Download Free Routledge Handbook Of Civil And Uncivil Society In Southeast Asia Book in PDF and EPUB Free Download. You can read online Routledge Handbook Of Civil And Uncivil Society In Southeast Asia and write the review.

The Routledge Handbook of Civil and Uncivil Society in Southeast Asia explores the nature and implications of civil society across the region, engaging systematically with both theoretical approaches and empirical nuance for a systematic, comparative, and informative approach. The handbook actively analyses the varying definitions of civil society, critiquing the inconsistent scrutiny of this sphere over time. It brings forth the need to reconsider civil society development in today’s Southeast Asia, including activist organisations' and platforms' composition, claims, resources, and potential to effect sociopolitical change. Structured in five parts, the volume includes chapters written by an international set of experts analysing topics relating to civil society: Spaces and platforms Place within politics Resources and tactics Identity formation and claims Advocacy The handbook highlights the importance of civil society as a domain for political engagement outside the state and parties, across Southeast Asia, as well as the prevalence and weight of 'uncivil' dimensions. It offers a well-informed and comprehensive analysis of the topic and is an indispensable reference work for students and researchers in the fields of Asian Studies, Asian Politics, Southeast Asian Politics and Comparative Politics. The Open Access version of this book, available at www.taylorfrancis.com, has been made available under a Creative Commons Attribution-Non Commercial-No Derivatives (CC-BY-NC-ND) 4.0 license. Funded by The Research Foundation for State University of New York, USA and The Stockholm Center for Global Asia, Sweden.
How can we explain policy preference mismatch between voters and their representatives?

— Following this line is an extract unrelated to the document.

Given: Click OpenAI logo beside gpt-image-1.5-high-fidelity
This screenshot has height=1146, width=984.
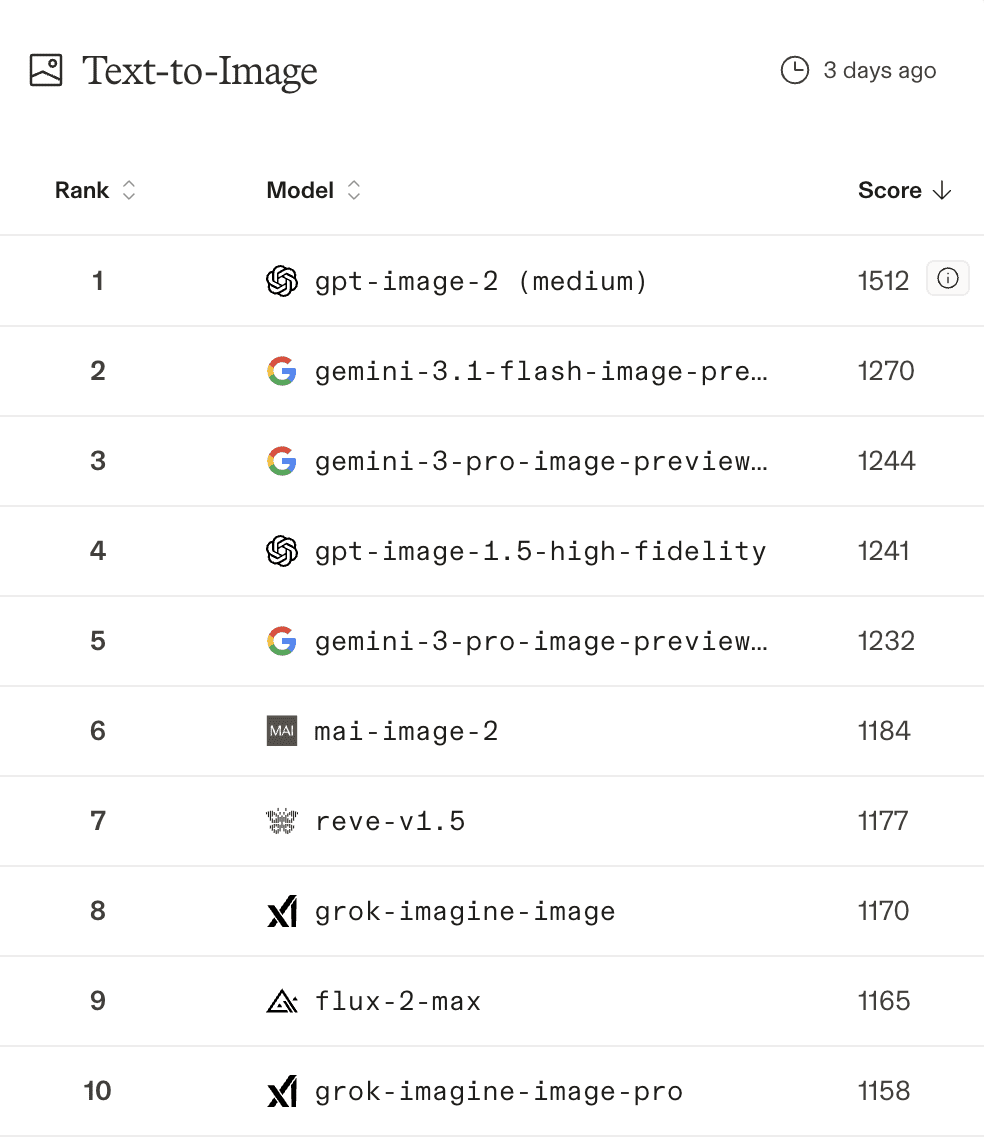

“The Palgrave Handbook of Political Norms in Southeast Asia offers a fresh and insightful analysis of the dynamics of political change ongoing in the region. The collection brings together a set of highly expert authors from inside and outside the region, who offer a deep understanding of the region’s history and politics, providing a stimulating and colourful take on the region’s contemporary political movements. The Handbook will be invaluable to both longstanding observers of the region and to newcomers seeking to understand both the diversity and complexity of Southeast Asian politics, and its regional distinctiveness.” —Professor Caroline Hughes, University of Notre Dame, U.S.A “A sophisticated and compelling argument about how to conceive and explain political norms and dynamics. Insights from various social sciences expose complex power relationships involving competing interests promoting norms within, across, and in articulation with, Southeast Asia. Conflicts and contradictions are thus brought out of shadows and into light, posing a formidable theoretical challenge to influential orthodoxies. An outstanding collection.” —Emeritus Professor Garry Rodan, Murdoch University, Australia This open access handbook aims to constitute a reference point on political norm dynamics in Southeast Asia, by bringing together the array of normative repertoires that frame the possibilities for citizens to participate in, set agendas for, make decisions in, and contest, not only electoral and institutional politics but also informal and imaginary political spaces. It sheds light on intersecting political and social transformations and their consequences from the vantage point of political norms. While chapters lay out and analyse how political norms across Southeast Asia have been shaped in successive historical phases, the core of the handbook addresses current dynamics involved in defining and transforming political norms. Gabriel Facal is Deputy Director of the Research Institute on Contemporary Southeast Asia (IRASEC), Bangkok, Thailand. Elsa Lafaye de Micheaux is Professor in Political Economy at the Institut National des Langues et Civilisations Orientales (INALCO), Paris, France. Astrid Norén-Nilsson is a Senior Lecturer in the Study of Contemporary Southeast Asia at the Centre for East and South-East Asian Studies, Lund University, Sweden.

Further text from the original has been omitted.